Clearly, there is a lot for a family to consider when it does decide to embark on an IPO – not least the expectations of different family members. So how can it make a success of taking the family enterprise public?
1. Be clear about the strategy – the “why?” of going public
This point was highlighted by our recent webcast, EY Private Perspectives: how equity management can maintain intergenerational ownership. In the webcast, Lisa Rejler, Member of Board of Directors at Nordic engineering consultancy Rejlers, explained why her family-owned enterprise had taken the IPO route back in 2003. The company wanted to accelerate its growth and raise its profile within the media to improve its attractiveness as an employer. It saw an IPO as the best way to achieve these objectives. The strategy has paid off, with Rejlers increasing its revenue nearly tenfold, from SEK 255 million in 2003 to SEK 2.5 billion today. As well as providing a cash injection that will facilitate the growth of an enterprise, an IPO can enable family members to pursue philanthropy or impact investing by virtue of the proceeds it generates.
2. Involve all family members in the decision-making, including the next generation
Communication can be a problem in family-owned enterprises due to a lack of open dialogue between, and among, the different generations of owners. Yet an IPO is likely to be a smoother process if family members have bought into the idea. For this reason, it is important to engage with the next generation at an early stage, potentially involving professional experts in any discussions that take place.

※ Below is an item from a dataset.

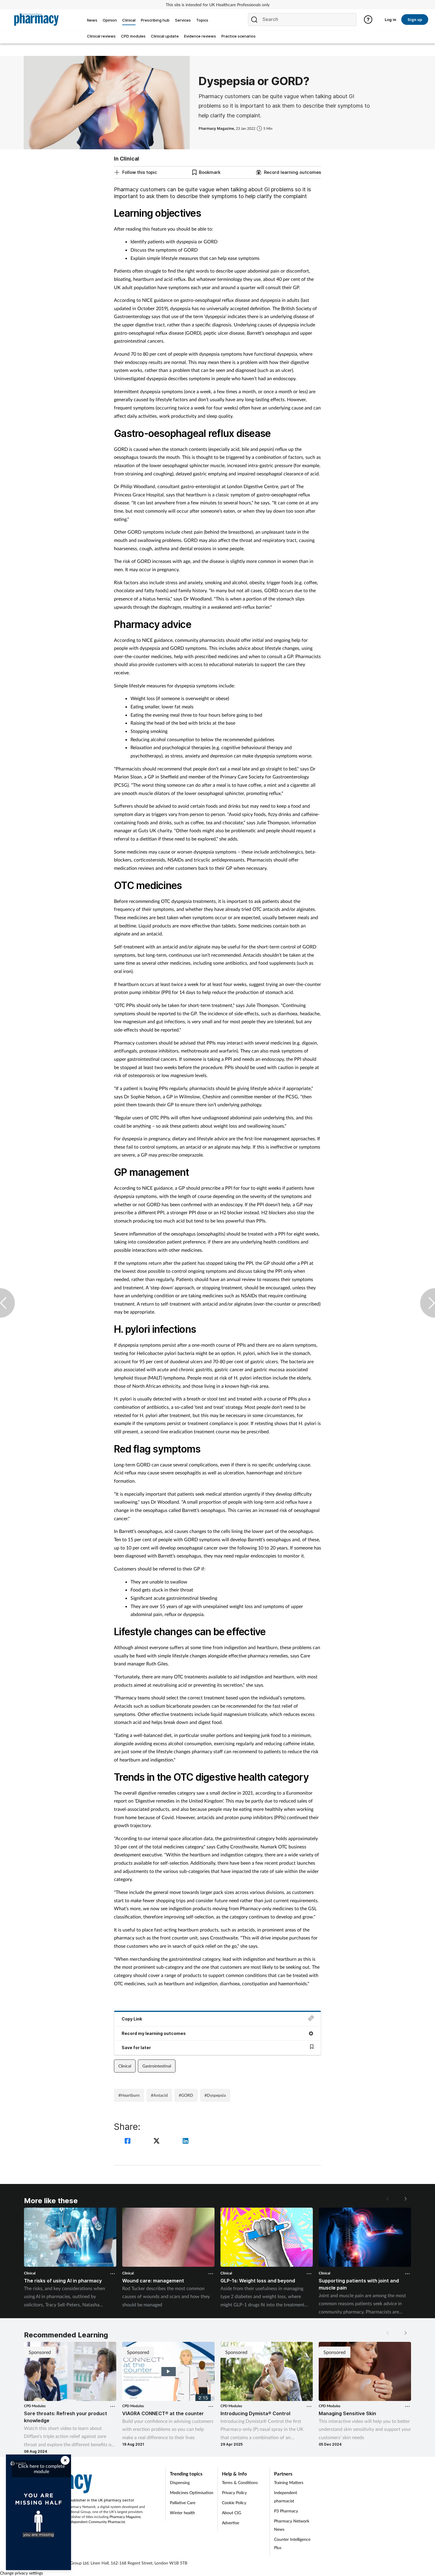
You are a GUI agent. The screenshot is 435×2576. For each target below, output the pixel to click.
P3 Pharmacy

Next-generation family members are likely to be supportive of taking the enterprise public because they tend to be pragmatic thinkers who recognize that an expanding number of family shareholders eventually calls for new approaches to ownership.
3. Foster transparent communication
Many of the most successful family-owned enterprises have developed a unique business culture as a result of their owners’ stewardship. Open and transparent communication between family members in the run-up to the IPO will help to ensure that a family-owned enterprise maintains its culture, values and vision once it has gone public.
4. Undertake an IPO readiness assessment
The process of transforming a private enterprise into a public company is a significant endeavor that requires thorough preparation. Businesses that list successfully may begin their preparations up to 24 months in advance of the planned IPO date. They will also identify and address readiness gaps between where they are currently and where they need to be for the IPO to succeed.
These gaps are likely to fall within areas such as leadership, strategy, executive remuneration, legal and corporate governance structures, tax arrangements, financial reporting, new organizational functions such as investor relations, and timing considerations around prospectus content. A family-owned enterprise might want to consider undertaking an IPO readiness assessment even if it seems too early. Sometimes family members prefer to wait for as long as possible before inviting external capital into the business – but they can wait too long, causing the enterprise to miss out on vital growth opportunities.
5. Review the enterprise’s corporate governance framework
To attract external equity, a family-owned enterprise typically has to prove that it has a solid governance framework in place. So, the family should start off an internal dialogue around governance at an early stage, to ensure that the enterprise’s governance is as good as it can be by the time it lists. Undertaking an IPO readiness assessment will help in this respect. Governance is key to managing the expectations of family members around the IPO and its likely implications for both the business and the family going forward.
An IPO can be a challenging and lengthy journey – and there are no cast-iron guarantees of success. That said, there are many ways for families to increase the likelihood of their enterprise making a successful transition from private to public, with all the benefits that entails. After all, raising external capital is not just a great way to strengthen family enterprises. It can also enable the owners of those enterprises to realize their ambitions and unlock their full potential.